▸ **Problem statement**: An exact copy of the data is needed, but without any of its images.

[Items from a dataset]
▬▬▬▬▬▬▬▬▬▬

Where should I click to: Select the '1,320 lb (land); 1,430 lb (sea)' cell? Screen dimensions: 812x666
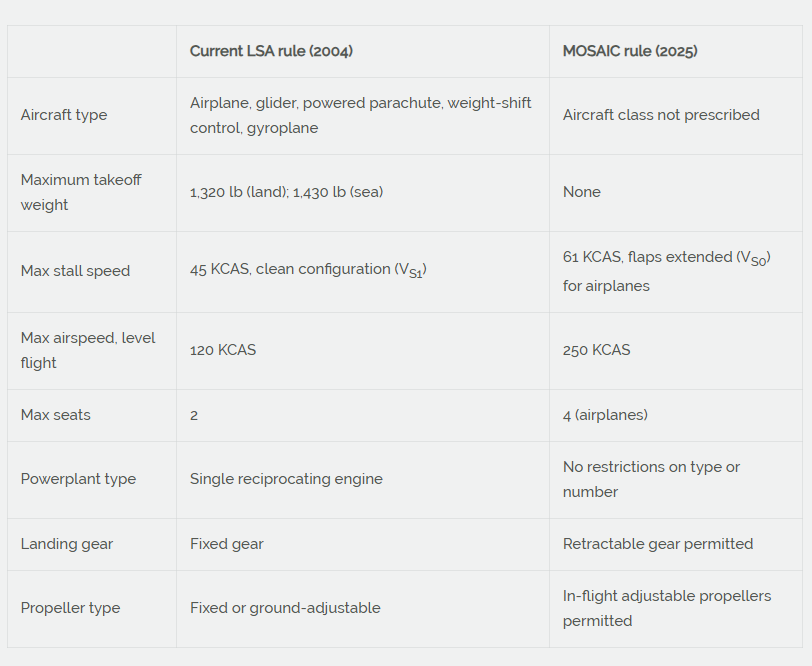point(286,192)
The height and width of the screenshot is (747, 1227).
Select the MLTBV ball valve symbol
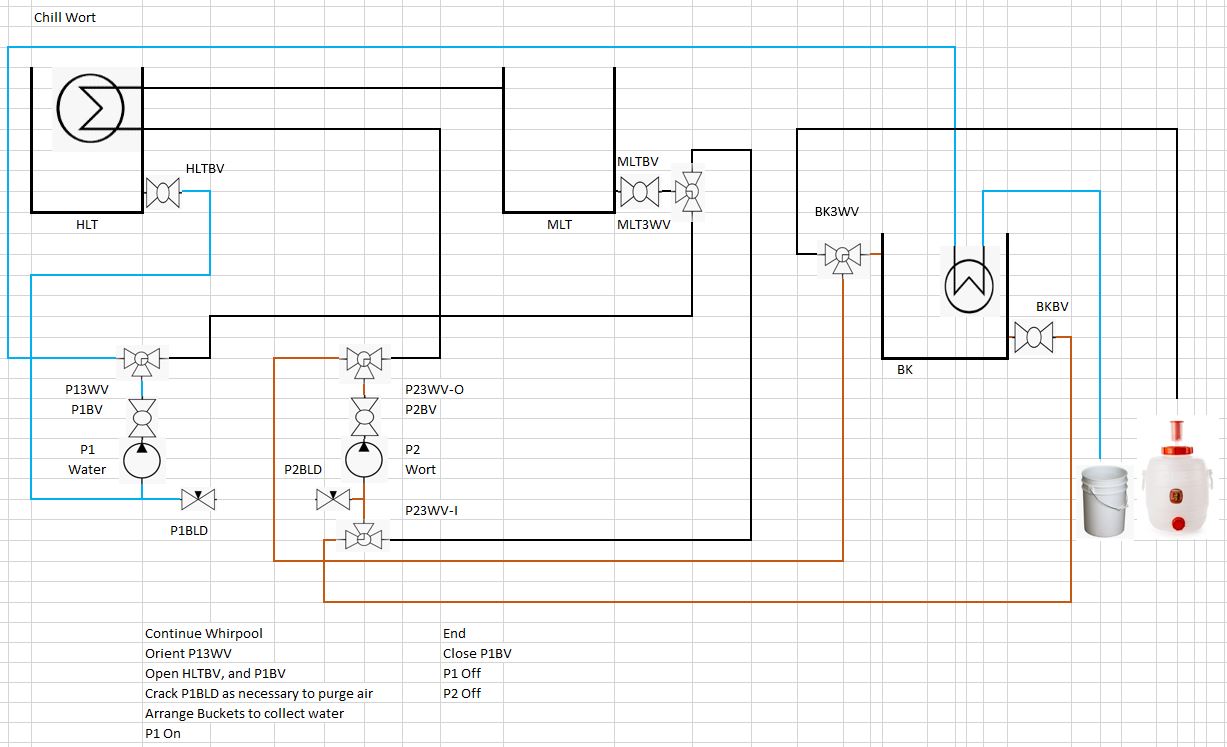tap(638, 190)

▬▬▬▬▬▬▬▬▬▬

▸ **Response box**:
Where should I click to: Select the '1,320 lb (land); 1,430 lb (sea)' cell? Screen dimensions: 812x666
point(286,192)
The height and width of the screenshot is (747, 1227).
Select the MLTBV ball valve symbol
tap(638, 190)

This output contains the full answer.